DOUBLING DOWN ON REDIS ENTERPRISE
Like AWS and Google, Microsoft has long offered a basic implementation of the open source Redis in-memory data store as a cache. But, like Google, Microsoft has also partnered with Redis Labs to offer a jointly branded and supported service for Redis Enterprise, a fuller-featured offering that can be used as multi-model database or message broker, in addition to its core caching function. The Enterprise and Enterprise Flash tiers of Azure Cache for Redis that are jointly offered with Redis Labs are now generally available and come with enhancements such as real-time search, time series data management, and support for cache sizes up to 10x larger than the standard Azure Cache service. Additionally, active geo-replication has been announced for preview.
A NEW ONRAMP FOR AZURE AYNAPSE ANALYTICS
Cloud providers want to replatform your database, and so it’s not surprising that each offer tools for key tasks such as schema conversion. Microsoft already offers Azure Database Migration Service, which handles that task. Some are more than happy to perform emulations so you can keep your SQL, but run it on their platform. For instance, late last year, AWS unveiled a preview of Babelfish for Aurora PostgreSQL that, for SQL Server customers, will let you continue using T-SQL, but it will run through translation on Amazon Aurora PostgreSQL.

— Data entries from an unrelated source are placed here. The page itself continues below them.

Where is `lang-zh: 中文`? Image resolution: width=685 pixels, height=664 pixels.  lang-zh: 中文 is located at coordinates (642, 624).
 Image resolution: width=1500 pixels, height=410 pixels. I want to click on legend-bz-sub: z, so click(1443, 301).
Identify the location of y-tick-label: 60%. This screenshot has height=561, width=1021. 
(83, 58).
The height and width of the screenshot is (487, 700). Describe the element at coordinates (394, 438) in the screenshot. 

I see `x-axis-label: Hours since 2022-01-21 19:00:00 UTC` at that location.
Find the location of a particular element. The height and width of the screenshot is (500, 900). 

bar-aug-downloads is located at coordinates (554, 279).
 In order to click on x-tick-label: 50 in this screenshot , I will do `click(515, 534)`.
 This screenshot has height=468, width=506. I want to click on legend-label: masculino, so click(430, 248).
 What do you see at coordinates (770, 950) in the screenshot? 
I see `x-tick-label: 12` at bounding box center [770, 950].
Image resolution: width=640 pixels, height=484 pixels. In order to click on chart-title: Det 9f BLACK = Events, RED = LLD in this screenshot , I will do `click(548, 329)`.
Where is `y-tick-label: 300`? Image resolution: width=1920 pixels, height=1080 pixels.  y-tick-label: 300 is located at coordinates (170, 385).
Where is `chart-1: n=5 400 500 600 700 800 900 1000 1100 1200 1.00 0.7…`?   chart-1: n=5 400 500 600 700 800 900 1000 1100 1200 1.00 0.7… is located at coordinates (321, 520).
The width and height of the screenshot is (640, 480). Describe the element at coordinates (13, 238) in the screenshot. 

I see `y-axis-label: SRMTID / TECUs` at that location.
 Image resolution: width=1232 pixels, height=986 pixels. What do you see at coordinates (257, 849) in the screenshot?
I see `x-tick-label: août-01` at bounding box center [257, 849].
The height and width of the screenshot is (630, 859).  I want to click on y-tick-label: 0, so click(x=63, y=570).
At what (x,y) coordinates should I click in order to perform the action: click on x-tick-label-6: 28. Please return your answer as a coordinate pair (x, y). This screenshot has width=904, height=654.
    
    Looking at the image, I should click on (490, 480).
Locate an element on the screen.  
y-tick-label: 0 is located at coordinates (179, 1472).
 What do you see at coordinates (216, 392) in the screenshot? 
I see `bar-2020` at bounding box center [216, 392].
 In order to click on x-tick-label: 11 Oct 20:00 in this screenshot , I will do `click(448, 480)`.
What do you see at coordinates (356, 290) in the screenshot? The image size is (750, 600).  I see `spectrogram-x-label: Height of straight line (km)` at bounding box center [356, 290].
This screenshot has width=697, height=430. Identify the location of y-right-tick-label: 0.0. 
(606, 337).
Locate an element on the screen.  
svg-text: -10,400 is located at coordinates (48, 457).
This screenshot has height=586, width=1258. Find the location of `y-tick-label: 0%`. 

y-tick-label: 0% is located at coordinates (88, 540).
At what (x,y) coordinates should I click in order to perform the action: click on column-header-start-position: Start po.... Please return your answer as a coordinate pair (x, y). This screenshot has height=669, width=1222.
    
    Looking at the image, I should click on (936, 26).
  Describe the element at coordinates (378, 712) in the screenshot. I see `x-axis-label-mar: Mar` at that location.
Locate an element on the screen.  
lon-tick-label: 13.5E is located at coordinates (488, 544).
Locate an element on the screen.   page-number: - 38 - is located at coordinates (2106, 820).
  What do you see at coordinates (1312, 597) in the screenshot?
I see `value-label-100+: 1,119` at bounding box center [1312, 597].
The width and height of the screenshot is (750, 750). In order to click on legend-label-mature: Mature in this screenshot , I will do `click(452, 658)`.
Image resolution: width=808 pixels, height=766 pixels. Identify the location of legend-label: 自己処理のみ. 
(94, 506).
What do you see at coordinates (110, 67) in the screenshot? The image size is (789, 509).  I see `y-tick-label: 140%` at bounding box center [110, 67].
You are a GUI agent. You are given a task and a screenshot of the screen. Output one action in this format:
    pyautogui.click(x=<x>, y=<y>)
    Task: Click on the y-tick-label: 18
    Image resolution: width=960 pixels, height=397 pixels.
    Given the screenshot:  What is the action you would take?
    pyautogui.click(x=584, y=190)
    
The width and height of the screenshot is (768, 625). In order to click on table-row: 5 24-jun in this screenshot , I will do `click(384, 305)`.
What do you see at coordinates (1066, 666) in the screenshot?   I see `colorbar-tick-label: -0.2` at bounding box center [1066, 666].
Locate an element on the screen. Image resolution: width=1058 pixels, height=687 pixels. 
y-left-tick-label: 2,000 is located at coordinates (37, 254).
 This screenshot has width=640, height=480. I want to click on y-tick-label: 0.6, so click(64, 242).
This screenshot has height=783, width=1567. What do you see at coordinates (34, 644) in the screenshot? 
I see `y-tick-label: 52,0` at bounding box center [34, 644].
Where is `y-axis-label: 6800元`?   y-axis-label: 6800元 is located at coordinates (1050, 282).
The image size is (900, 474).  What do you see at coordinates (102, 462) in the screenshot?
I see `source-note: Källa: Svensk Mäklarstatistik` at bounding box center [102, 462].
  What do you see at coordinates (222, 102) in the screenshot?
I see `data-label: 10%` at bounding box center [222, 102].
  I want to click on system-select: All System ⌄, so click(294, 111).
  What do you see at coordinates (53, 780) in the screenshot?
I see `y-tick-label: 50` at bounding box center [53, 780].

Now Microsoft is taking the opposite tack, providing a tool for automating the conversion of different flavors of SQL and schema to help you migrate from rival data warehouses to Azure Synapse Analytics. Now in preview, it will help you take the SQL code from Netezza, SQL Server, and Snowflake and soon, Teradata, BigQuery, Redshift, and others, and automatically convert the code to T-SQL. Microsoft claims Azure Synapse Pathway could translate over 100,000 lines of code in minutes. It has not made claims (yet) about degree of SQL coverage, so we don’t know how much functional coverage it will have, but we assume that coming out of the box, it should automate the translation of the most common SQL calls.
KUBERNETES FRENZY ON AZURE ARC
This week, Microsoft has tied together another loose end with its Azure Arc, software-defined hybrid cloud platform, announcing the GA release of Azure Arc-enabled Kubernetes. K8s has been a supported feature of Arc, but unlike Red Hat OpenShift or Google Cloud Anthos, it has not been solely defined by it, or any specific K8s implementation for that matter. Azure Arc supports K8s, but also supports more traditional virtualization regimes such as physical and virtual servers both Linux and Windows running on Hyper-V or VMware.
The significance of K8s support is simplifying the autoscaling and security in any cloud environment. It comes through standard approaches to orchestrating all the tasks necessary operating a cloud-native environment that runs on containers, with data and applications functions refactored as microservices. All Azure cloud services that currently run on Arc, including Azure Data Services, and as Andrew has covered, Azure Machine Learning, require a K8s environment.
This week’s GA announcement for K8s on Arc clears the way for Azure services to in turn become production-ready on the hybrid platform. That’s an obvious first step, but for now, organizations seeking to take advantage of Azure-enabled Kubernetes must have internal knowledge on how to create and onboard K8s clusters. We’re looking forward to the day when Microsoft buries this in a black box, clearing the way for IT organizations that may not have K8s experts to run these services within their own data centers, or conceivably, some other public cloud.
Disclosure: AWS, DataStax, and Microsoft are dbInsight clients.